* [Document]

Many readers will likely be surprised that a DASH patent pool exists in the first place, since DASH has been consistently marketed as open-source and the pool has seemingly flown under the radar. By way of background, the pool claimed royalties on DASH Clients, which would include browsers that played DASH directly and players that parsed DASH bitstreams and played the video. The pool also claimed royalties on DASH initiators, which were DASH apps loaded on portable and OTT devices and smart TVs. The terms were $0.05/unit after the first 100,000 units per legal entity with an annual cap of $30 million.

Royalties were owed by the company that actually supplied the client or initiator to the end user. So, if you downloaded and installed a YouTube app on your phone, tablet, smart TV, and Roku player, YouTube would owe four separate royalties. If your smart TV came with multiple apps that included DASH playback, the TV manufacturer would owe the royalty. Here's a deep dive on the license terms and applications.

* [Exercise requirements]
A: Translate this sentence from the DASH patent pool passage into Spanish: "Royalties were owed by the company that actually supplied the client or initiator to the end user."
B: What annual cap on royalties does the DASH patent pool passage state?
C: Write the next part of the passage on the DASH patent pool, picking up after its final sentence.

* [Material]
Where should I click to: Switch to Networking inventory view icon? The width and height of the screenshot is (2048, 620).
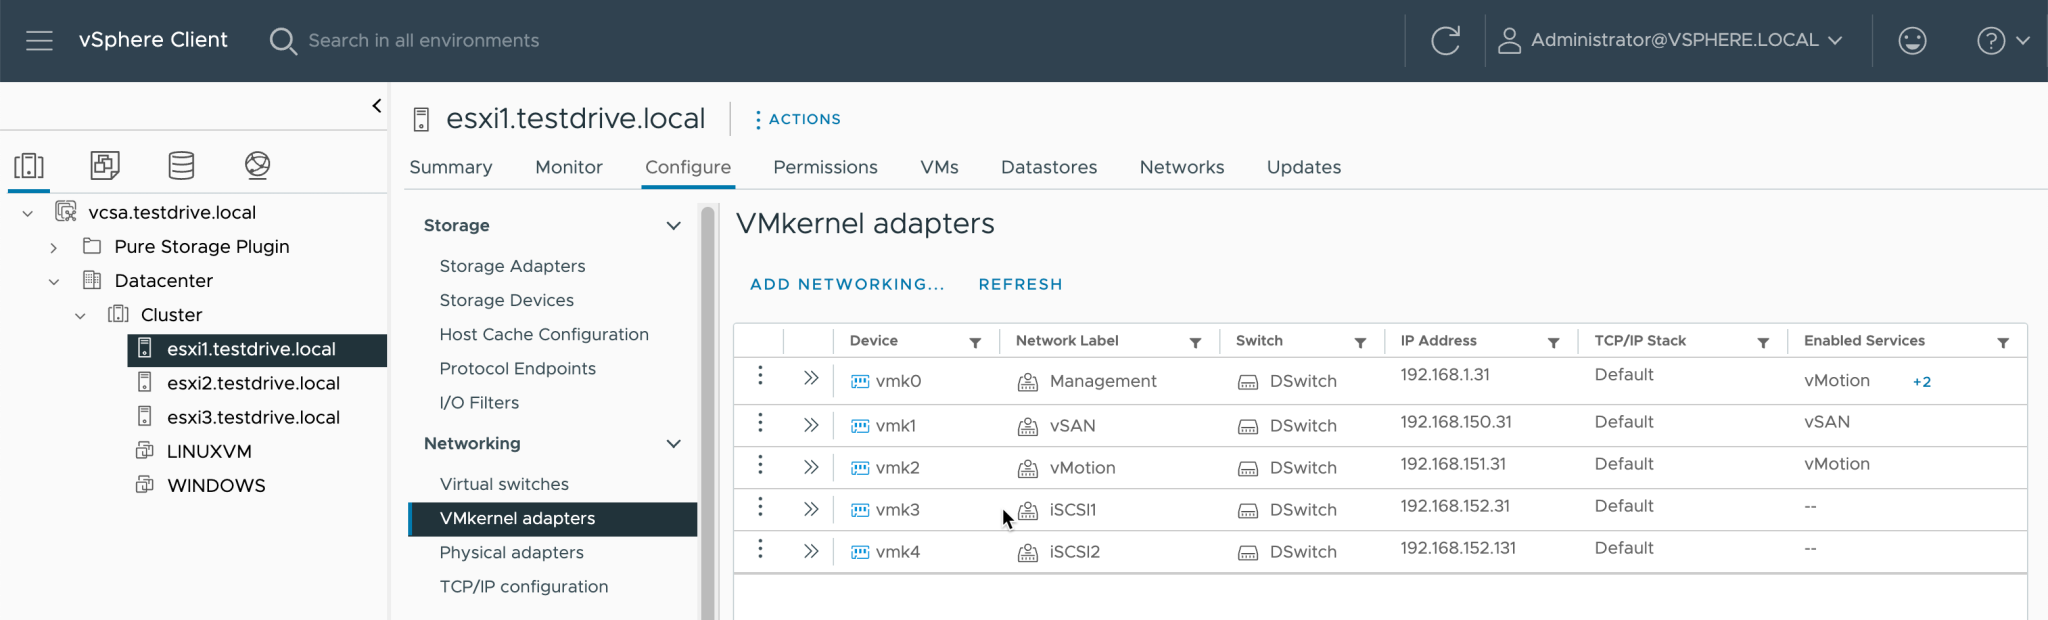[x=257, y=165]
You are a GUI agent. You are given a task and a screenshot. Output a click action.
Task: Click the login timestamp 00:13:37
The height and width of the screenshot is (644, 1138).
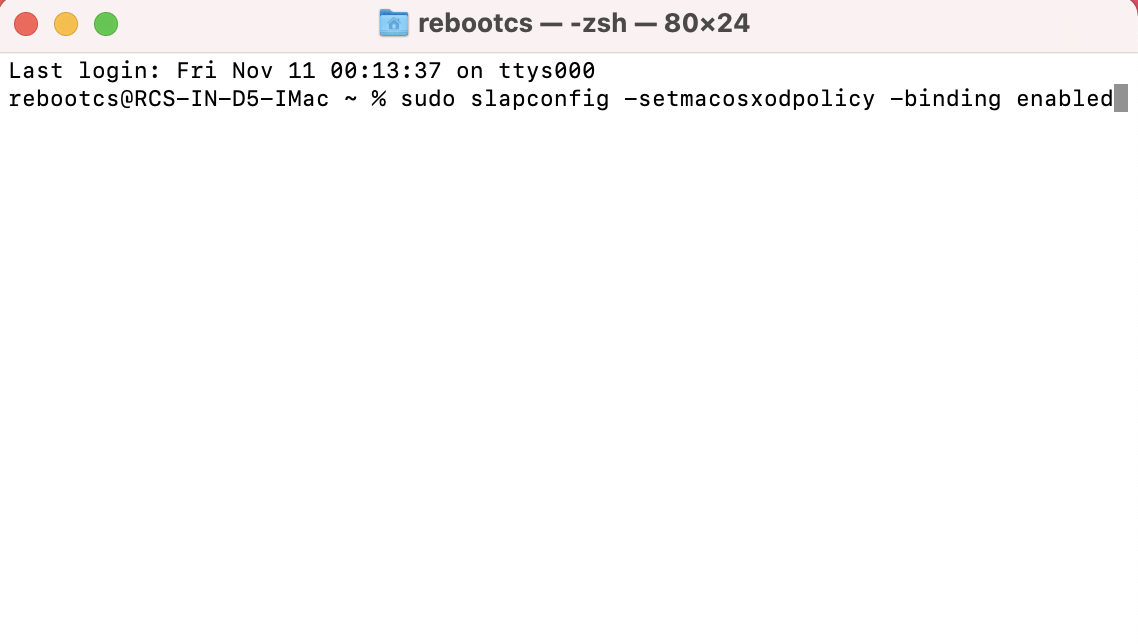click(386, 71)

* [Outputs]
A: Las regalías las debía la empresa que efectivamente suministraba el cliente o el iniciador al usuario final.

B: $30 million.

C:
The pool was loudly criticized when initiated, not only because DASH was consistently presented as open source, but also because Microsoft, Cisco, and Qualcomm, which all supplied substantial IP to the DASH standard, had pledged that they wouldn’t seek royalties. The royalties were really the first on free internet video, so publishers like ESPN and CNN would owe a royalty for the first time (there is a royalty for H.264 video distributed via pay-per-view or subscription in the MPEG LA H.264 pool). There were no exclusions, so if your church or university distributed more than 100,000 clients or initiators in a year, they had to write a check.

The Pool Disbanding? What We Know

On August 2, I received what appears to be a draft letter from MPEG LA to the DASH Pool licenses from a reputable colleague. I emailed the author of the letter and the MPEG LA press contact multiple times and got no responses, so I can’t confirm the letter’s authenticity.

The gist of the letter is in the first paragraph, which reads, “Regrettably, with more than one year’s experience marketing the DASH License according to its revised terms, we have concluded that it is not a viable pool license in its present state. The patent list is perceived as too thin, and many principal patent holders are missing. Although we have had some success marketing the license to smaller DASH licensees, large DASH users show little interest and we believe they will continue to pursue alternatives. We also understand that the current patents may be the subject of an invalidation campaign at possible cost to individual patent holders.”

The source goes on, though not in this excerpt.